Atasco en Insurgentes

Sale tanta luz del cielo que parece domingo. La plaza está silenciosa como esperando algún acontecimiento musical. Lo que es verde tiene una iluminacón especial que lo destaca. Lo demás muestra la paleta armónica y serena de un artista maduro. La quietud activa tiene fuero. En algún corralón están guardados los días de entre semana con su innoble boruca y su desigual comportamiento. Por fortuna queda esta tregua semanal. Sin ella, los habitantes del universo urbano de incontables millones que aquí comparten el espacio ya habrían echado la convivencia por la borda y estarían reeditando los peores capítulos de la historia de la destrucción. Si hubieran ustedes visto ayer lo que era la Avenida de los Insurgentes; fuimos –lo digo para quienes conocen la ciudad- del Parque Hundido a la Zona Rosa, unos quince kilómetros, calculo como buen cubero, en línea recta. Íbamos a recoger a Milagros que se fue a visitar a una amiga. ¡Ridícula pretensión la de ir en coche! Mucho mejor hubiera sido ir en patines. Tardamos como hora y media.
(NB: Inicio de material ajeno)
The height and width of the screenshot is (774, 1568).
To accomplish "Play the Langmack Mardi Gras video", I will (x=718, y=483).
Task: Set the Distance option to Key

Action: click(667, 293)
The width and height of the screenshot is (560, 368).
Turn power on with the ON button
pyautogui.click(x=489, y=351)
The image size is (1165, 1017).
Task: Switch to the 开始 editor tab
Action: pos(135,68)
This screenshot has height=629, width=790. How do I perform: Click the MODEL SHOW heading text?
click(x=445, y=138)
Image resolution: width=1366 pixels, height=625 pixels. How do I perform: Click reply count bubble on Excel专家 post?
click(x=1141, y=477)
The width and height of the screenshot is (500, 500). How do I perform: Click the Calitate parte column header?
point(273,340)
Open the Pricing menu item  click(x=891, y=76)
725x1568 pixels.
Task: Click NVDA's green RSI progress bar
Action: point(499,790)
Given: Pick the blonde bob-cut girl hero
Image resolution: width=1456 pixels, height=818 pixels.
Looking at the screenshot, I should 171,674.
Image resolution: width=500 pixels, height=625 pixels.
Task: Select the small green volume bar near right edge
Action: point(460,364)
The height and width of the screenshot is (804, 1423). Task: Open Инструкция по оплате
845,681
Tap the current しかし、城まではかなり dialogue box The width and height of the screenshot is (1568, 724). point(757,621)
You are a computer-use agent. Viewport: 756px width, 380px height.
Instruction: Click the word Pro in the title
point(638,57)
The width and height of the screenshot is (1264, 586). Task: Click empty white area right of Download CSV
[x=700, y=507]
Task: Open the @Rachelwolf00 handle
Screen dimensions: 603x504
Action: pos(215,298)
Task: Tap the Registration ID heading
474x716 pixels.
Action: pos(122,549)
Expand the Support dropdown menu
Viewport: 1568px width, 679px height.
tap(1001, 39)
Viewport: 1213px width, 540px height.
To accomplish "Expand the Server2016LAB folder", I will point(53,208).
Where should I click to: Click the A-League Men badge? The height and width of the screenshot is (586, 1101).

Todos los planes de comida se fueron a la porra. Habíamos quedado –y era punto de confluencia para todos- de comer en un restaurante árabe que reencontró mi hija María en Coyoacán –unos veinte kilómetros de calles en sentido inverso a donde andábamos-, a cuyo antecedente, en el centro de la ciudad, solíamos ir algunos domingos cuando mis hijos eran chicos. Ya el humus de garbanzo me repapaloteaba en la imaginación y el kepe crudo con su picante cebollita de cambray y sus hojas de hierbabuena me sacaba los colores en las mejillas del apetito y la pasta de berenjena, el tabule y el jocoque seco me retrotraían a épocas en las que Lalo, el dueño, nos daba para bienvenirnos unos trocitos de queso asado pinchados en palillos y nos contaba algunas cosas de su pasado de hijo de inmigrante libanés. El restaurante es de sus hijos –Lalo, mi amigo, murió hace muchos años- y la reservación era a las tres. Pasó la hora y ocurrió la siguiente, y nosotros limpiamente atascados en Insurgentes. Acordamos con los demás comensales movernos todos y reunirnos en un lugar neutral.

Como ya de atascos y embotellamientos se ha escrito mucho no voy a abundar en las prácticas inverosímiles que ejecutan los desesperados, sólo una aportación: digo yo que cada uno de los detenidos podría pensar en una enmienda constitucional que transformaría la República en un paraíso. Ya se sabe que modificar la Constitución desde las necesidades e iniciativas sociales es un asunto de ligas mayores, pero si llegaran al gobierno cientos, miles, millones de proposiciones, no habría más remedio que repensar la cosa. Declarar a México República Libre de Coches Particulares. En cuanto tenga vigor me pondré a redactar los prolegómenos en los que se consideren las consecuencias nacionales e internacionales, personales y colectivas, económicas y políticas, morales y filosóficas que tal medida acarrearía. Por lo pronto propongo a los demás que antes de condenarme por idealista lo consideren, que le den una pensadita y lo hablen en sus círculos más íntimos de amigos; verán que es descabellado y absurdo, tanto como pensar que se puede volar o que la tierra dé vueltas alrededor del sol.